## Record set

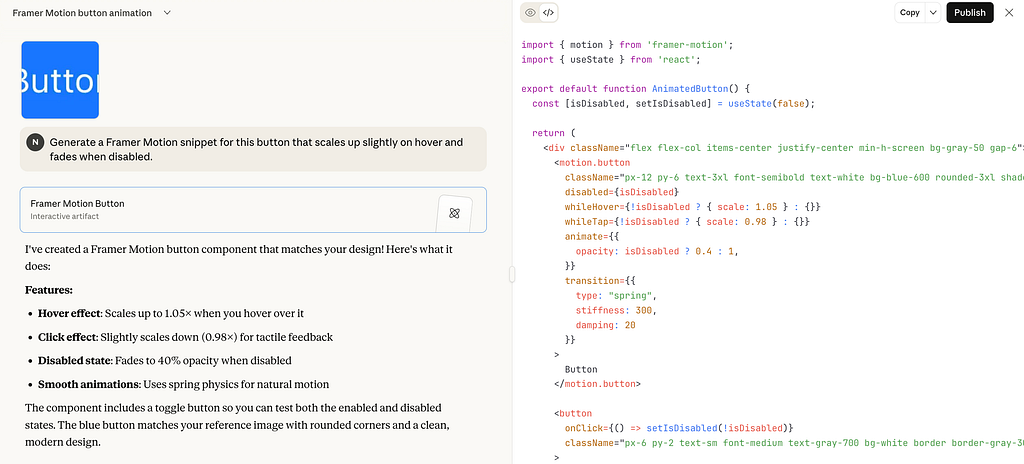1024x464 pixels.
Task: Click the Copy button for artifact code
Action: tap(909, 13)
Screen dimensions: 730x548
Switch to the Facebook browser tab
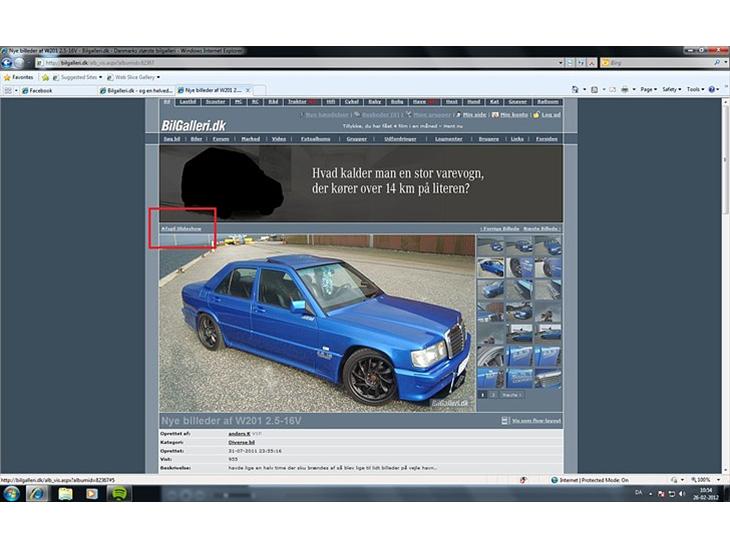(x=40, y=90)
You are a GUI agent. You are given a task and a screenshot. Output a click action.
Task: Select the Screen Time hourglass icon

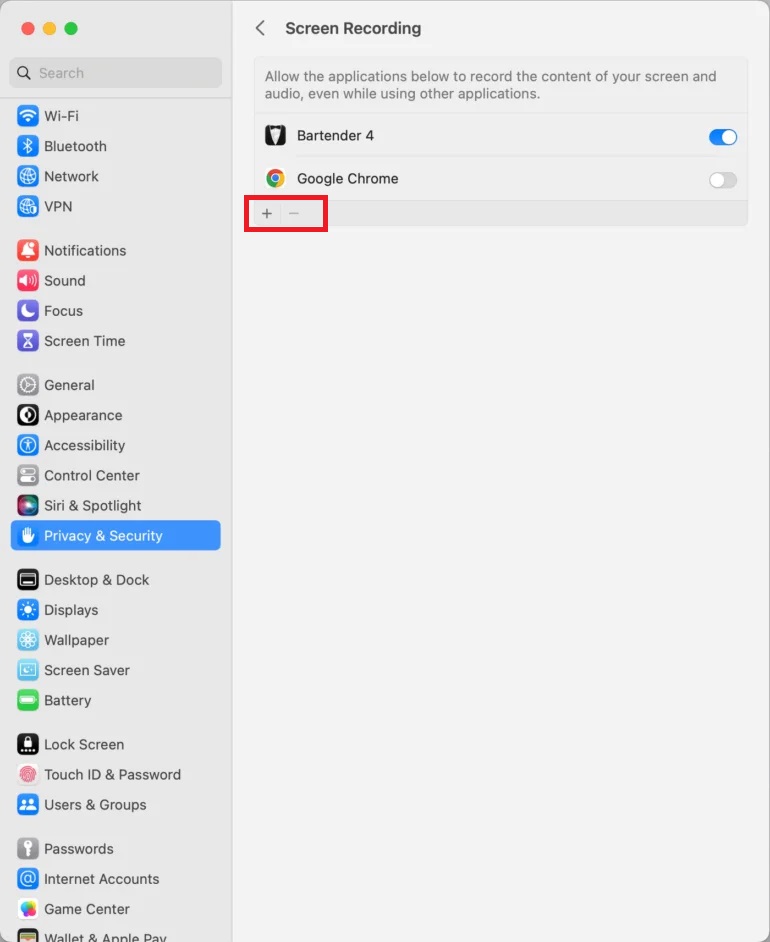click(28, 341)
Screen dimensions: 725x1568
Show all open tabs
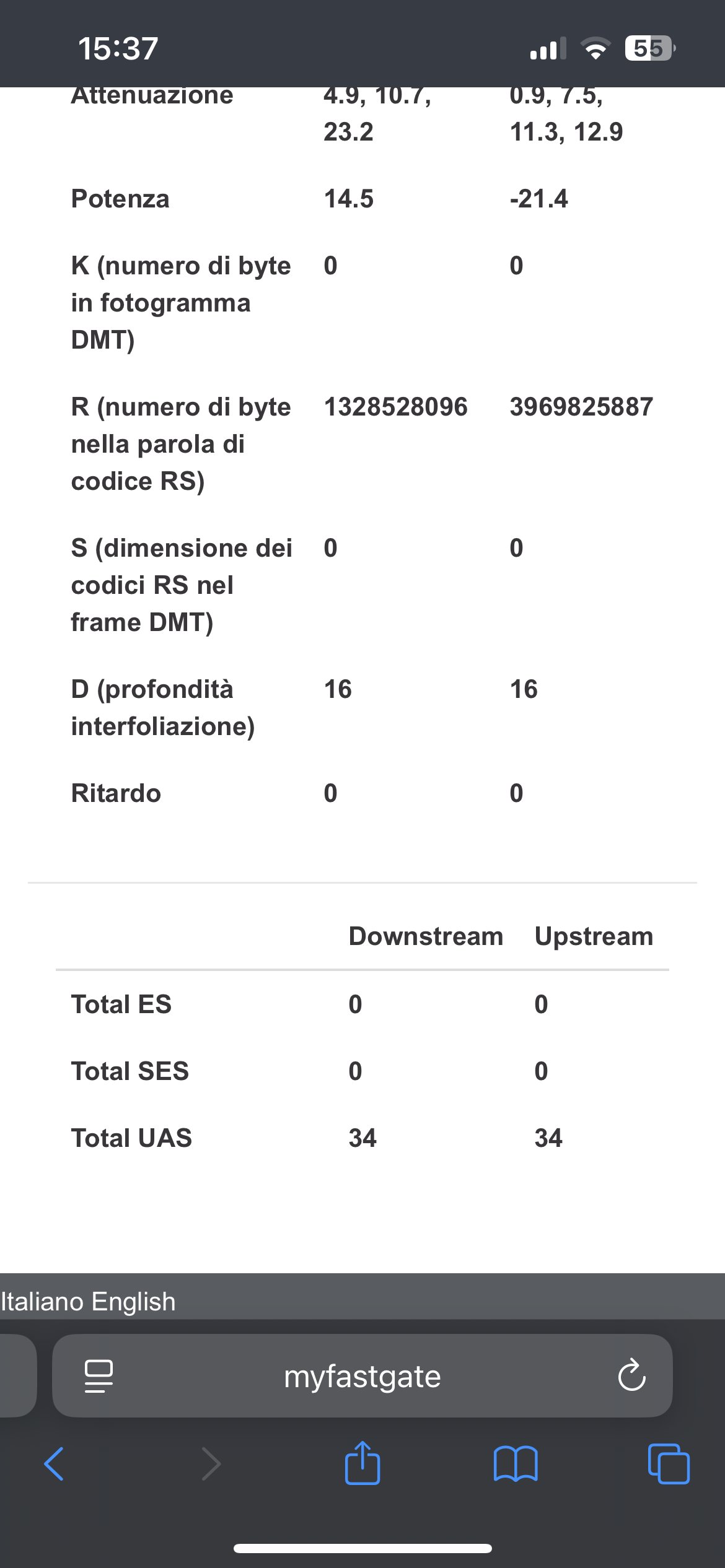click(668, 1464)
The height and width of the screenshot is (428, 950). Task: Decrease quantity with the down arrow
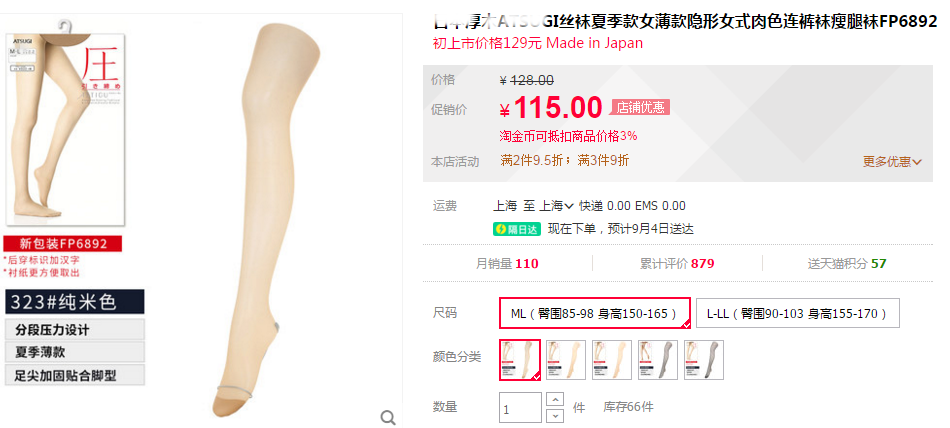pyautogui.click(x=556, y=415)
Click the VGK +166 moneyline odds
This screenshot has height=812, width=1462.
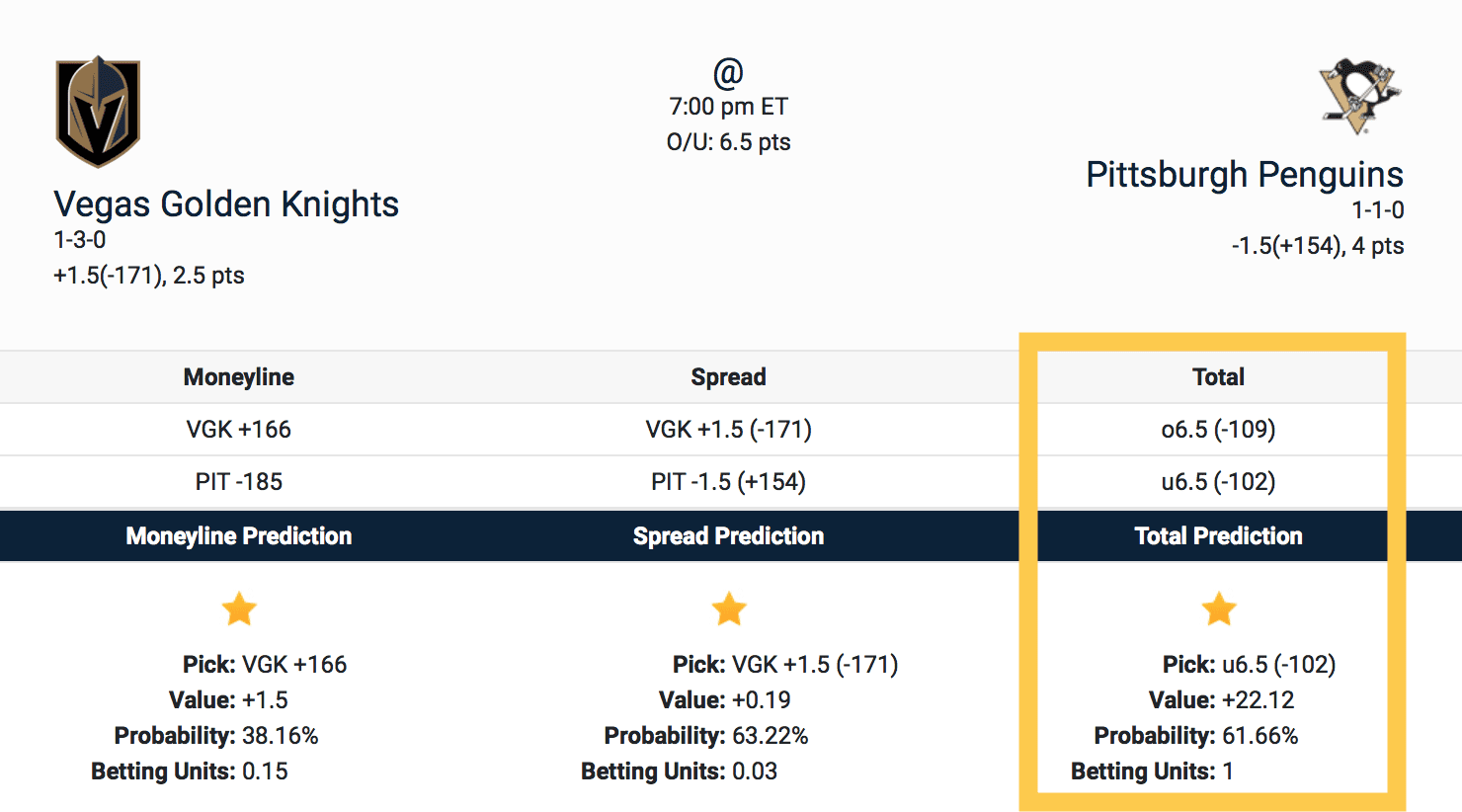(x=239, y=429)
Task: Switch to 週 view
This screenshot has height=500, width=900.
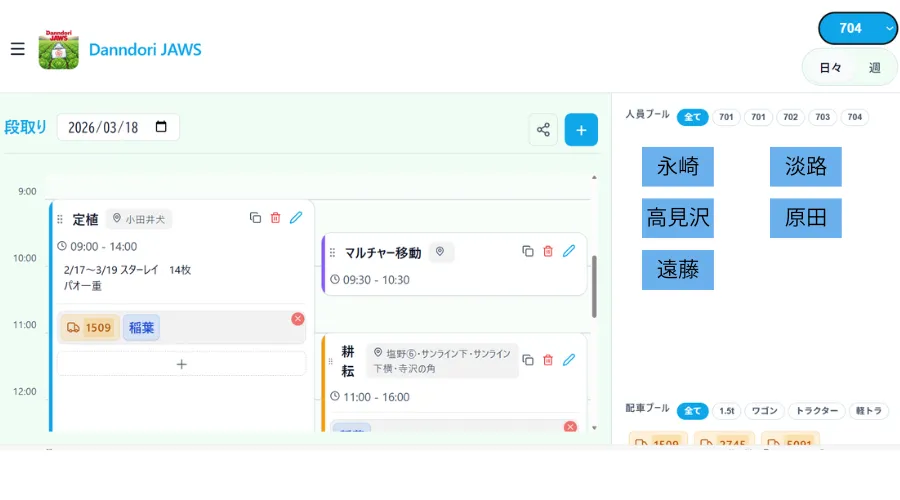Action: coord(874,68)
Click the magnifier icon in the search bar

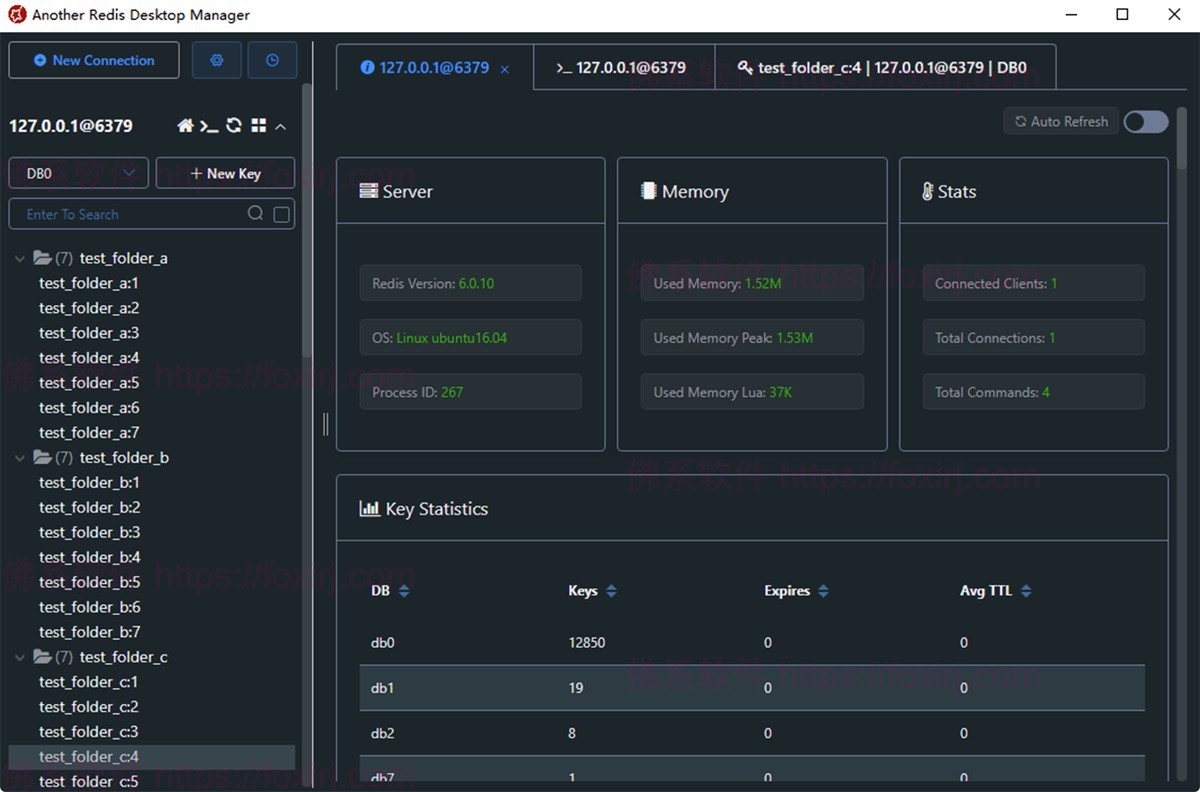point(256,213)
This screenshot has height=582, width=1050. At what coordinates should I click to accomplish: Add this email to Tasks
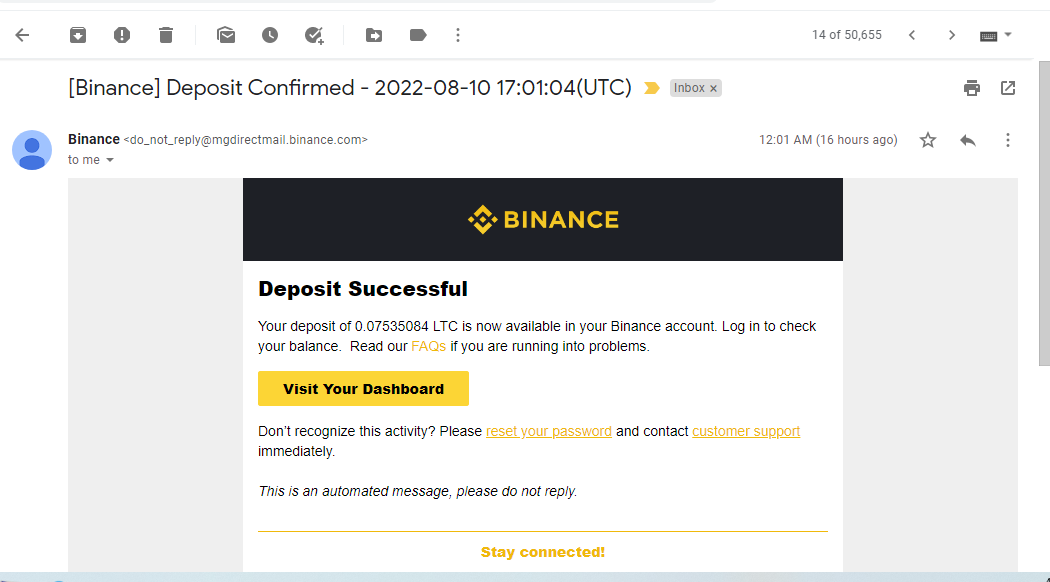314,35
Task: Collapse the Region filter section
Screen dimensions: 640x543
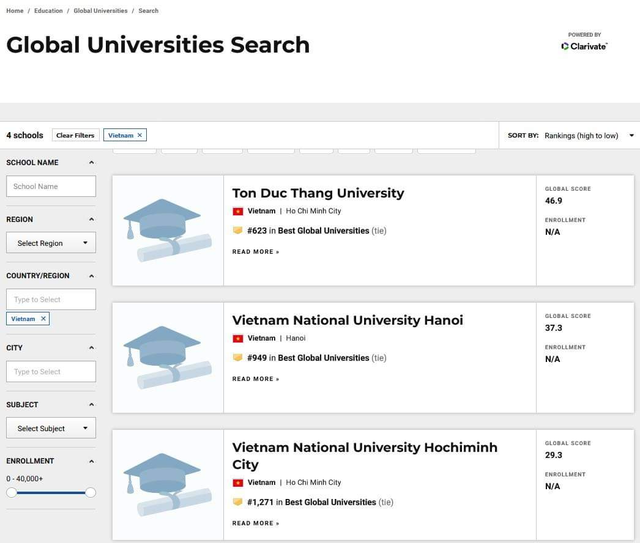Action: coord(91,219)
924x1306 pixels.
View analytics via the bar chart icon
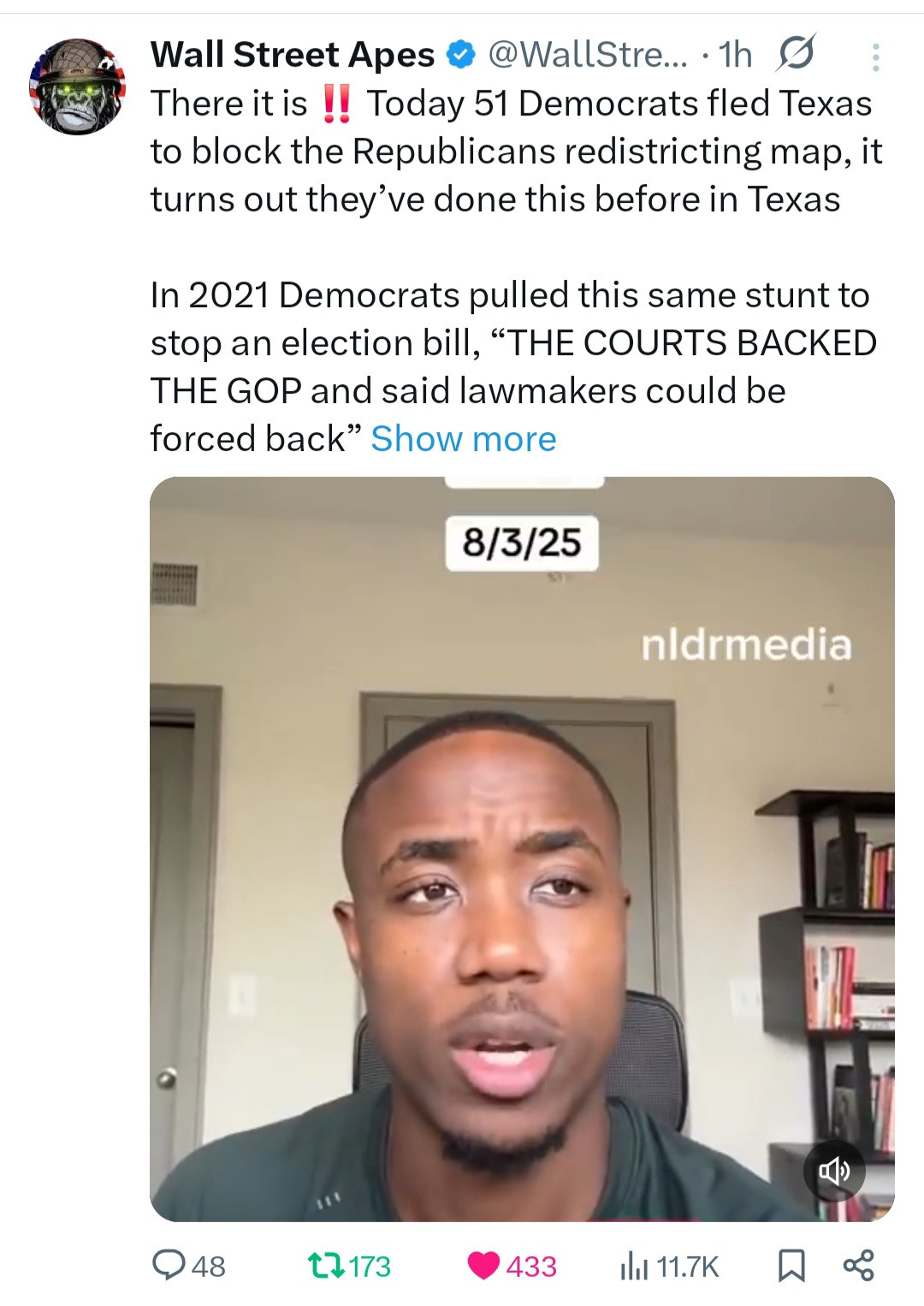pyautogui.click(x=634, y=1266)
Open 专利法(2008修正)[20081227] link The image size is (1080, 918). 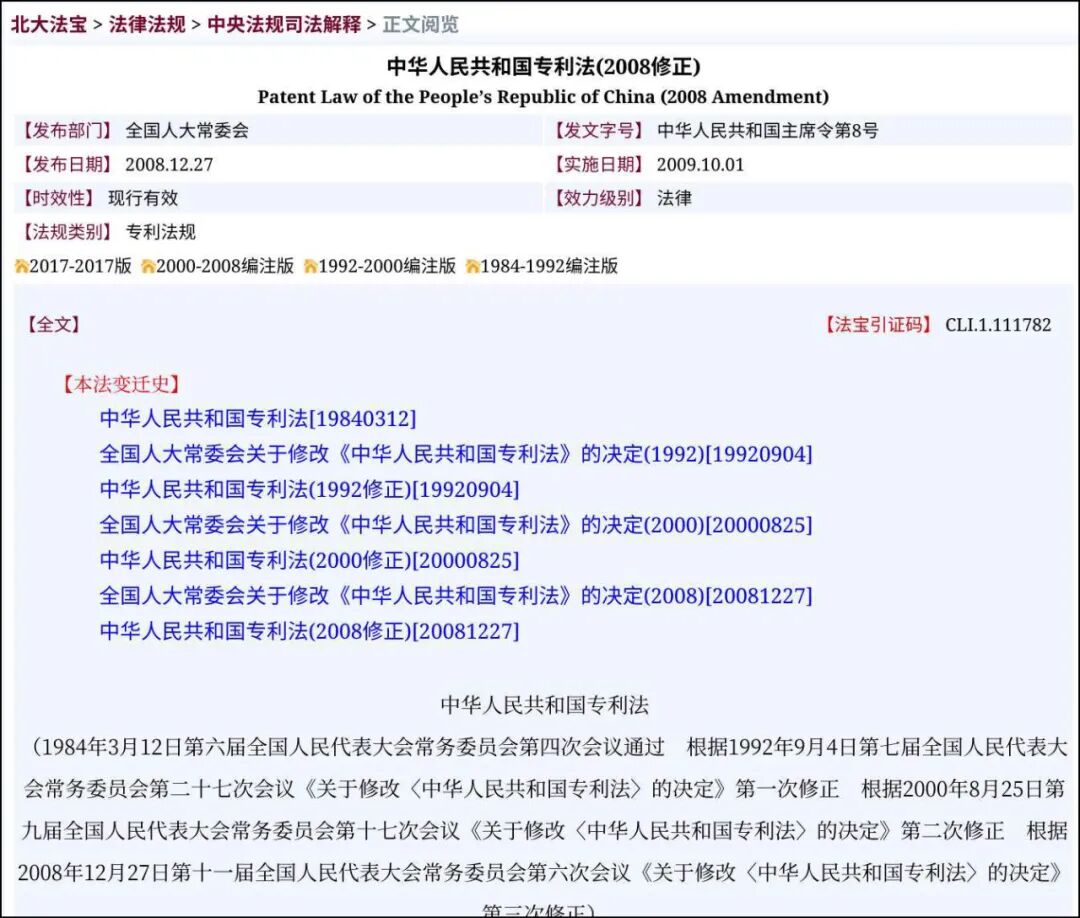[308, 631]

## Task to complete
Start at the line above containing "Screen dimensions: 730x548" and stop at the line containing "Task: Switch to 週 view": print those lines and everything between them exactly, but not the pictures.

## Response
Screen dimensions: 730x548
Switch to the Facebook browser tab
(x=40, y=90)
You are a GUI agent. You are given a task and a screenshot. Output a click action.
Task: Select the Screen Time hourglass icon

click(28, 341)
Screen dimensions: 725x1568
Show all open tabs
click(668, 1464)
The height and width of the screenshot is (428, 950). Task: Decrease quantity with the down arrow
pyautogui.click(x=556, y=415)
Click the VGK +166 moneyline odds
This screenshot has height=812, width=1462.
(x=239, y=429)
Task: Switch to 週 view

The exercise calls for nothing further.